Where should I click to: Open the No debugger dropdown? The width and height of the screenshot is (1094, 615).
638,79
____________________
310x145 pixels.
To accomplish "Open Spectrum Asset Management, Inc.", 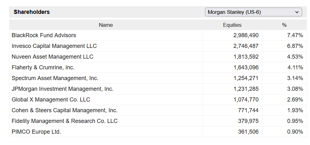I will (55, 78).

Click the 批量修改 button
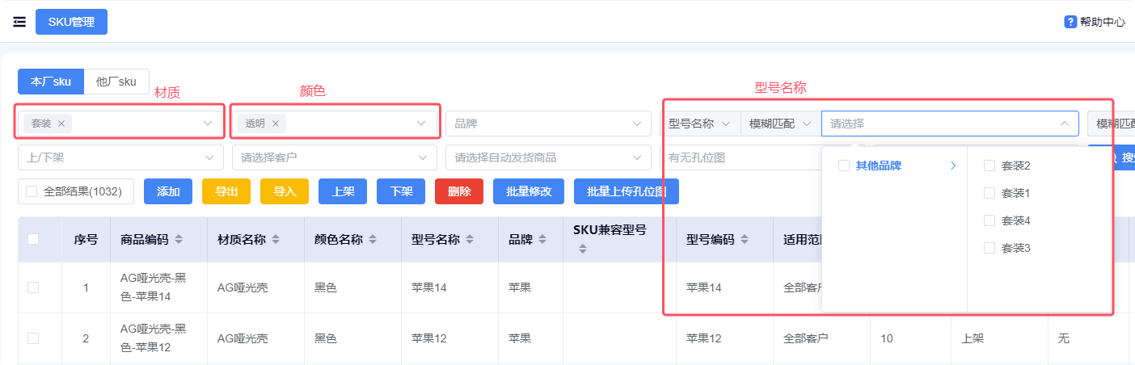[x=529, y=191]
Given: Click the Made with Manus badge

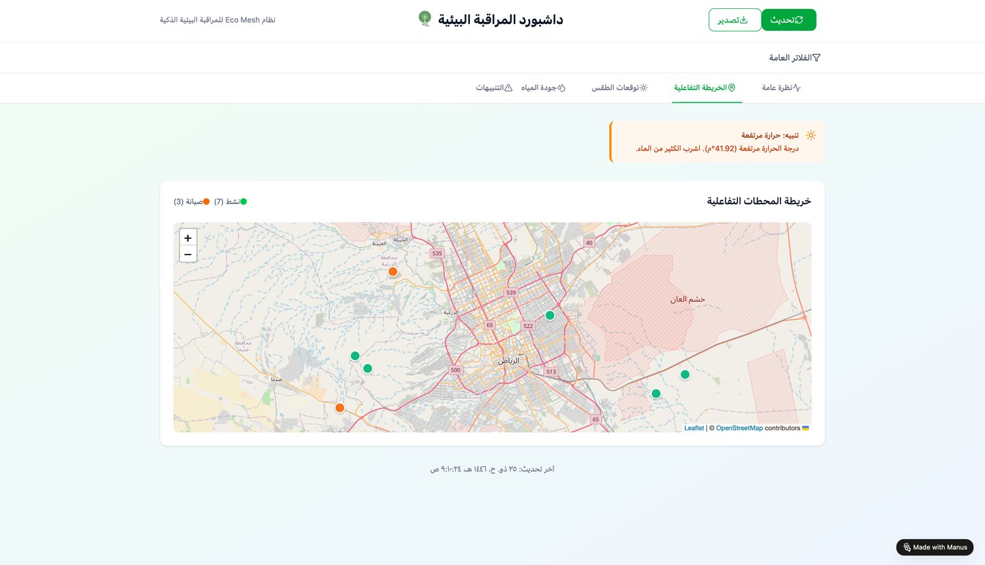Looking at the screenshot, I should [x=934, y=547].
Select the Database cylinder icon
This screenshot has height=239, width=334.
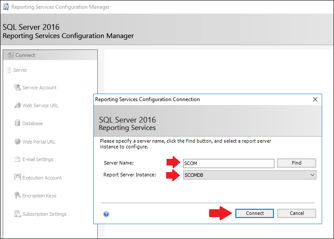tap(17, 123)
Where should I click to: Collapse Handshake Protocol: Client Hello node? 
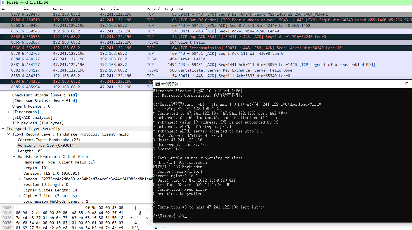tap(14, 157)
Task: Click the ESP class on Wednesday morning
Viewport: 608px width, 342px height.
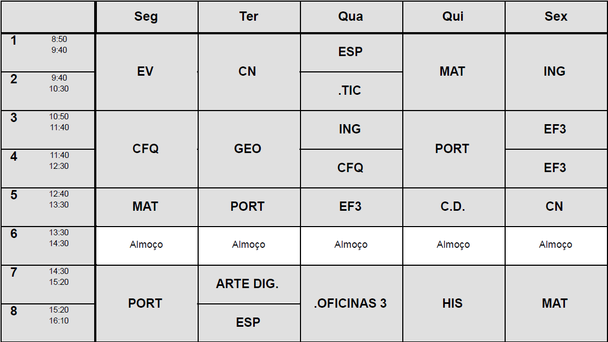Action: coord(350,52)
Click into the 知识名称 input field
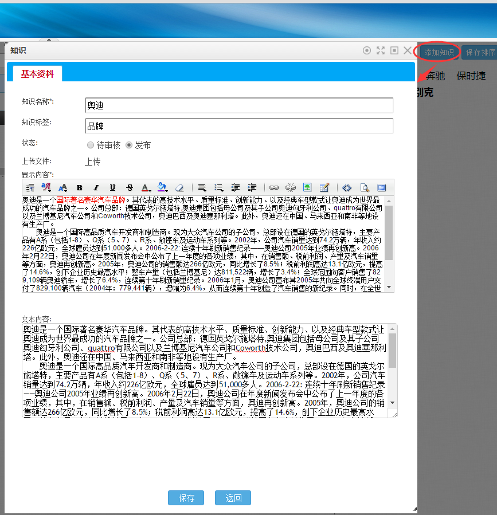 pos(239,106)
____________________
→ **WRITTEN REQUEST**
Can you write out again the items in the stretch from the line containing "Where should I click to: Collapse" through the line containing "pos(239,106)", with the requests unchanged and every coordinate in the answers shifted by adding 27 to each number? Leave the pictures out of your reply.

→ **RESPONSE TO THE EXERCISE**
Where should I click to: Collapse Handshake Protocol: Client Hello node? 
tap(41, 184)
Task: Click the ESP class on Wednesday morning
Viewport: 608px width, 342px height.
Action: coord(377,79)
Click into the 知识名称 input field
 pos(266,133)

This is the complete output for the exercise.